A incómoda surpresa de esta proposta se me oferecer como viável viria a
acentuar-se, logo a seguir, com ter adquirido a convicção de que os traços
fisionómicos, peculiares e expressivos. Do poeta, podiam ter-se revelado, não há dez anos, mas há
cinquenta e sete: desde a publicação por Afonso Dornelas, da peça capital deste
aparente quebra-cabeças. Na verdade, o conjunto do que designaremos por espécies sinópticas ficou perfeito e
coerente desde a comunicação, por esse autor à Academia das Ciências, 23 de Julho de 1925, da cópia
hoje conhecida da sanguínea de Fernão
Gomes: com seu vincado ar de família, sem divergências irredutíveis, portanto o
selo virtual do lugar respectivo no seio da parentela, em suas linhas recta e
colateral, como antes, porém agora sem postular a existência de antecessor
incógnito nascido no Parnaso, adulto e já armado, da coxa ou virilha de Deus
Pai. Conhecidas, desde a primeira metade do século XVIII, as três gravuras-base
co cânone iconográfico camoniano e divulgado, desde 1880, o que então parecia um seu parente pobre (o desenho à pena hecho de mano de Manuel Faria,
faltava só dispor e ordenar os elementos da sucessão, desde o seu termo inicial
à gravura de A. Paulus e descendentes imediatos mais temporãos, passando
pelo produto do benemérito Faria, realmente medíocre mas com a importância
crucial de um anterior missing link
agora revestido do seu alcance verdadeiro de elo de ligação entre um retrato do natural de homem de pena e a
infindável teoria das espécies canónicas,
ataviadas com os sinais de Apolo e Marte, que se lhes veio a suceder.
De 1925 para cá o
panorama não se alterou, salva a publicação em 1972, por Maria Antonieta Azevedo, do espectacular retrato da prisão, que aliás veio
depor, eloquentemente, sobre a verdade das espécies
sinópticas, passando a constituir, a par da miniatura de Goa, o par de espécies-testemunho
daquele elenco e, em geral (por ambas serem mais do que monocromias), do
corpo (inteiro, no primeiro caso) de Camões.

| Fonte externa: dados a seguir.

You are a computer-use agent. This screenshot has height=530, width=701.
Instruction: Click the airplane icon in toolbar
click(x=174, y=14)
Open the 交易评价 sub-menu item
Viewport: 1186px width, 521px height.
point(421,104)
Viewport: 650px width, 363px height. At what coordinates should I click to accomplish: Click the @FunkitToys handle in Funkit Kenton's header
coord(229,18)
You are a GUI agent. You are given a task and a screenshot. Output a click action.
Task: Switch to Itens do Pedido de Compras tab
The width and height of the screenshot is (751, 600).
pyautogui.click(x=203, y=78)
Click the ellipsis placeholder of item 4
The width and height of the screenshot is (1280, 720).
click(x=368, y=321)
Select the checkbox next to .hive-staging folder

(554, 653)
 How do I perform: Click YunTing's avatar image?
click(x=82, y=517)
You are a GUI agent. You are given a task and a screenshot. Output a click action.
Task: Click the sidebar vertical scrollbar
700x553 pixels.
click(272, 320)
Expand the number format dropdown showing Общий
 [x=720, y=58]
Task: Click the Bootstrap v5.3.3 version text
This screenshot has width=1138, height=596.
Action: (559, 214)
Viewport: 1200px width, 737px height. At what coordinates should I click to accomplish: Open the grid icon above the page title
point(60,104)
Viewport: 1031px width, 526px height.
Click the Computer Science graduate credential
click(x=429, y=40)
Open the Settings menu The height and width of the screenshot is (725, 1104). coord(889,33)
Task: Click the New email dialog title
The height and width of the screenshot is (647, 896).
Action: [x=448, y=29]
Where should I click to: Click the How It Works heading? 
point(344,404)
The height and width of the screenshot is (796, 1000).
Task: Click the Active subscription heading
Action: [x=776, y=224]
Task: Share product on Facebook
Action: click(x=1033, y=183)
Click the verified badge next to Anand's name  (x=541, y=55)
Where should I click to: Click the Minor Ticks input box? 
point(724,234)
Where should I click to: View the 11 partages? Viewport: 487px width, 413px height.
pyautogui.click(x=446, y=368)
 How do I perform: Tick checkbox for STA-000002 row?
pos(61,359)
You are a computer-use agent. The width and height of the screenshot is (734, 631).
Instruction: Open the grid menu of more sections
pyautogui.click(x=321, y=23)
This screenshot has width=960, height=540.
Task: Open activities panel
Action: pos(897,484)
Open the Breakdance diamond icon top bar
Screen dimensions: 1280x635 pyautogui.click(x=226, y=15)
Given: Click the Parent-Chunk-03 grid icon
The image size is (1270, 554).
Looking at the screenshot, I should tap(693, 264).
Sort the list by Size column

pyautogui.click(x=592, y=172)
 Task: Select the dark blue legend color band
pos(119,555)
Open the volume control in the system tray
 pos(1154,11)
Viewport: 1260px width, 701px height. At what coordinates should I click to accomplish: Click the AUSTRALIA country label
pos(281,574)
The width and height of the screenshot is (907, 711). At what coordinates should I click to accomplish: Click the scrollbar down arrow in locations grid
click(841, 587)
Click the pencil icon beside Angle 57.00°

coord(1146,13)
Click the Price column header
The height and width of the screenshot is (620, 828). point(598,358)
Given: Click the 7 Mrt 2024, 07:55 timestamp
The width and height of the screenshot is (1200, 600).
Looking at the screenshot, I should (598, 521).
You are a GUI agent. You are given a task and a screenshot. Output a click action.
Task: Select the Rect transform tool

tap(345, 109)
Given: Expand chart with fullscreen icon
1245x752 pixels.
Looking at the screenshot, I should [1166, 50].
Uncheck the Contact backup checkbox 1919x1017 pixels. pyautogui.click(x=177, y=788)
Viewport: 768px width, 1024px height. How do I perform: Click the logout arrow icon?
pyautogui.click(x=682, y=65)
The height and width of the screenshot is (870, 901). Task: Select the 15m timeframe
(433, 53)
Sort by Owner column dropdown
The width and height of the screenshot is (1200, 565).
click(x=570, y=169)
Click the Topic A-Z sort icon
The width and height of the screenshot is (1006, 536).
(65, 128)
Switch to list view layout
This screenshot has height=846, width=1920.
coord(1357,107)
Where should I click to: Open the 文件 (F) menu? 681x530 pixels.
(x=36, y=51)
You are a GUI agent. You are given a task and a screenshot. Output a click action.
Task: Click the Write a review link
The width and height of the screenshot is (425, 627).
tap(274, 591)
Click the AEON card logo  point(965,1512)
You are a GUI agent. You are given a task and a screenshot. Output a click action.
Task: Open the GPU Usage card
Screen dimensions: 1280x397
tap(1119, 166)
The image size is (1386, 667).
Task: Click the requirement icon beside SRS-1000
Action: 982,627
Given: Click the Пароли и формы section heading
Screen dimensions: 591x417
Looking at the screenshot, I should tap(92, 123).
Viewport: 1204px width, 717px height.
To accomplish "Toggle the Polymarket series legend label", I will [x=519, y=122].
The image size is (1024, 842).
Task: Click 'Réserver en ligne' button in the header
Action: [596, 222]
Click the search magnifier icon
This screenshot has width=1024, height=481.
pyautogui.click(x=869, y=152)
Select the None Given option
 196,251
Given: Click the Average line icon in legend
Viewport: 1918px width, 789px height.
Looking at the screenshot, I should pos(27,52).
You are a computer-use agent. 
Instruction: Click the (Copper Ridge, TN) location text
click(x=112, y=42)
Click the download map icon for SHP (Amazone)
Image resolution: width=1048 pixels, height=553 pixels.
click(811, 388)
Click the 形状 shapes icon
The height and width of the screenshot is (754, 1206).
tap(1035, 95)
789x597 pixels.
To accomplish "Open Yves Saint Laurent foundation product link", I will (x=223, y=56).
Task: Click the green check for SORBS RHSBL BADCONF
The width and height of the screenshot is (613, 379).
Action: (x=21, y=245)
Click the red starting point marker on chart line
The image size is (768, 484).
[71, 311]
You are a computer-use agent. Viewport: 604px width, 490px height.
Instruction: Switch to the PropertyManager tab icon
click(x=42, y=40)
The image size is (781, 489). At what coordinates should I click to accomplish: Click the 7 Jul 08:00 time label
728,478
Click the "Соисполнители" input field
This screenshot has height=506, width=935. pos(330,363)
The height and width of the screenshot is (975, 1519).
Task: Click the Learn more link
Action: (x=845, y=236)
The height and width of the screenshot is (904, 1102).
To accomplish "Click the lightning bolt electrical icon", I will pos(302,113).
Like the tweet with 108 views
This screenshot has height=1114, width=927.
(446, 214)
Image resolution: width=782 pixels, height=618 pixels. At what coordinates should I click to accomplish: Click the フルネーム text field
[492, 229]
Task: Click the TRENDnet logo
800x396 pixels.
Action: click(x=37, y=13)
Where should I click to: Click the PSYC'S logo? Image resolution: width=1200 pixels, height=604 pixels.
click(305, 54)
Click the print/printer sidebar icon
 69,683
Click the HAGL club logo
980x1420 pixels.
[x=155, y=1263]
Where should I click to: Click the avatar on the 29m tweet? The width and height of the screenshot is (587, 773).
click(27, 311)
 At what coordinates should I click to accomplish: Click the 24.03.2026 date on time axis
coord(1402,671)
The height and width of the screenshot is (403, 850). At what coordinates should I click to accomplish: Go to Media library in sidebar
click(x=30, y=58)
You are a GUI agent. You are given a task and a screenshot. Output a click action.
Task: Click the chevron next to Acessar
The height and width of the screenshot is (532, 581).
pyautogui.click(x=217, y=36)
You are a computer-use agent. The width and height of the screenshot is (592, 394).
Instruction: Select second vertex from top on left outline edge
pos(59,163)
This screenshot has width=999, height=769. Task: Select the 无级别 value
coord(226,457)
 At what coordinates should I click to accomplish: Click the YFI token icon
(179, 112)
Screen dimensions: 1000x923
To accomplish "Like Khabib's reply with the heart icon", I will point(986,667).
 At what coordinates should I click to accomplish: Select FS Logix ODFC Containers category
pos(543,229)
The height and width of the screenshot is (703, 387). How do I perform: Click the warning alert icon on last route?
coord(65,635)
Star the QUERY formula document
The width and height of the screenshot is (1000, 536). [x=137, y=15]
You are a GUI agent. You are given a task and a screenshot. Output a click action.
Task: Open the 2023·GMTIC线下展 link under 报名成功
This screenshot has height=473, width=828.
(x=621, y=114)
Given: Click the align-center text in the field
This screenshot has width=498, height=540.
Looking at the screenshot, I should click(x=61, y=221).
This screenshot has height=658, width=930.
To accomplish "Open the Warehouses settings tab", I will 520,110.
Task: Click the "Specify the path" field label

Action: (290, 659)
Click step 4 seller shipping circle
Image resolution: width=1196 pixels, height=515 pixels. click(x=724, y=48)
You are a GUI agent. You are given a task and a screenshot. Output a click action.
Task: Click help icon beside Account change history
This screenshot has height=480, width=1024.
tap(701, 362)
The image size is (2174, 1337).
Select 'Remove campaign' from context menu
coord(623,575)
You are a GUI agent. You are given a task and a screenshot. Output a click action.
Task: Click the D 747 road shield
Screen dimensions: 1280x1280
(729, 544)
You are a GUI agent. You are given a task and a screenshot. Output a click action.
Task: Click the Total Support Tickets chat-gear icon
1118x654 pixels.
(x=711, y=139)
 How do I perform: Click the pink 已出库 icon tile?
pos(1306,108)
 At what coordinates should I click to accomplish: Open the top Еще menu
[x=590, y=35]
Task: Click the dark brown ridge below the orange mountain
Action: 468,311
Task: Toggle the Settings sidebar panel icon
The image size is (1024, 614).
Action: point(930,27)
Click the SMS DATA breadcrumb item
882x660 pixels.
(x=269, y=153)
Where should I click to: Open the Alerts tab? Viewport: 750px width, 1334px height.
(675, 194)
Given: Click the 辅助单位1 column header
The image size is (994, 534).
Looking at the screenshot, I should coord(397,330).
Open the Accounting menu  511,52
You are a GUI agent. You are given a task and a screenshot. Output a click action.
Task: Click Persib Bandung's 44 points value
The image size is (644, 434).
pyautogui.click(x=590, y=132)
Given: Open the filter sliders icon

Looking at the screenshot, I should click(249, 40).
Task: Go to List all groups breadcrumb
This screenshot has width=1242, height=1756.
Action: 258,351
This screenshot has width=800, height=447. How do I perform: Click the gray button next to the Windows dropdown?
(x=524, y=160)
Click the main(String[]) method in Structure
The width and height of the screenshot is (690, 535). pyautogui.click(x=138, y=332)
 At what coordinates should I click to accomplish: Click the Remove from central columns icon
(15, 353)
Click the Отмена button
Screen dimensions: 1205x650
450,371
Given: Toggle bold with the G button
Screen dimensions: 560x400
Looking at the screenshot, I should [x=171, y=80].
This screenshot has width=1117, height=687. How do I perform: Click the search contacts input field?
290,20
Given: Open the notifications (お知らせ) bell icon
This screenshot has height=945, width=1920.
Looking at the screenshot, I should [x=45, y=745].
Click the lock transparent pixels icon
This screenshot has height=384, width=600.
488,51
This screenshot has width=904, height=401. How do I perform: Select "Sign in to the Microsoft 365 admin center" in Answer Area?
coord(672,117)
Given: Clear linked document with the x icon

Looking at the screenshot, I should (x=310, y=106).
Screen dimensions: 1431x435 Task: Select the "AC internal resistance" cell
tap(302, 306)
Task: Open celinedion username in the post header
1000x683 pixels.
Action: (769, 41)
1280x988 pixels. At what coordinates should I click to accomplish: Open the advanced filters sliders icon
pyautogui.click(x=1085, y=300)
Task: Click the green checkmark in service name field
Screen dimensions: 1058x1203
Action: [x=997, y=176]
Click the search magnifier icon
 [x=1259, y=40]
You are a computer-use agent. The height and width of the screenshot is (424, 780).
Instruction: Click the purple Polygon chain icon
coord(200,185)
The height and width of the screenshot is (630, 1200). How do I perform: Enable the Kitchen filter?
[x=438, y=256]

Posto o que falta apenas declarar o seguinte: não é de ânimo leve que empreendo
esta incursão pela seara alheia do camonismo;
faço-o apenas uti cives (sem pois, reivindicar sequer um grão de competência
no seio desse composto, obeso e vário, constituído pela pretensa entidade
epistémica que se traduz em cuidar de Camões)
e só após dez anos de paciência não compensada. E a circunstância de
fundamentalmente se tratar de expor aqui a solução de um problema do tipo é
bom observador?, leva-me a protestar, logo de início, que só uma certa
desatenção, peculiar aos camonistas,
especialmente sensível e danosa neste domínio iconográfico, me ensinou a
fazê-lo, prestando inteira concordância ao desabafo de um iconografista camonista sobre outro cujos paralelos, contrastes
e filiações com razão lhe pareceram totalmente falhos de espírito
crítico e até de capacidade de observação: esse o motivo por que escrevo.
Por outro lado, ocorre confessar que, neste ponto, nel mezzo del camin di nostra vita,
me vejo constrangido a resistir às várias e urgentes tentações deste lugar de
privilégio, e a esconjurar este fantasma devorador das energias em busca do seu
rosto: esse o motivo que escrevo agora. Claro, quase uma década passada de
atenção permanente, embora desigual, a este tema, não vai servir-se, sem
guarnição e sem tempero, o fruto, apenas, de um olhar de relance e à vista
desarmada: não é impunemente que se entretém convívio diuturno com uma figura
de tal grandeza e singular projecção para nós, quer queiramos quer não,
lusíadas dos dele. Mas irei proceder em termos de poder manter inteiro domínio
das bases virtuais e bibliográficas sobre que se ergue este discurso: daí o
aparato iconográfico, talvez primo conspectu
excrecente, que acompanha estas palavras, aliás livres de alusões ou acenos
implícitos a autoridades de que se louva o camonismo. Pode, pois, reconhecer ou
não por verdadeiro o rosto conhecido, mas não reconhecido, que agora vai
indigitado como figura ou gesto de Camões:
esse o motivo por que escrevo assim». In Aníbal Almeida, O Rosto de Camões, Universidade
de Coimbra, Revista Científica e Literária, O Instituto, Auro Pretiosior,
Coimbra Editora Limitada, volumes 140/141, Coimbra, 1980/1981.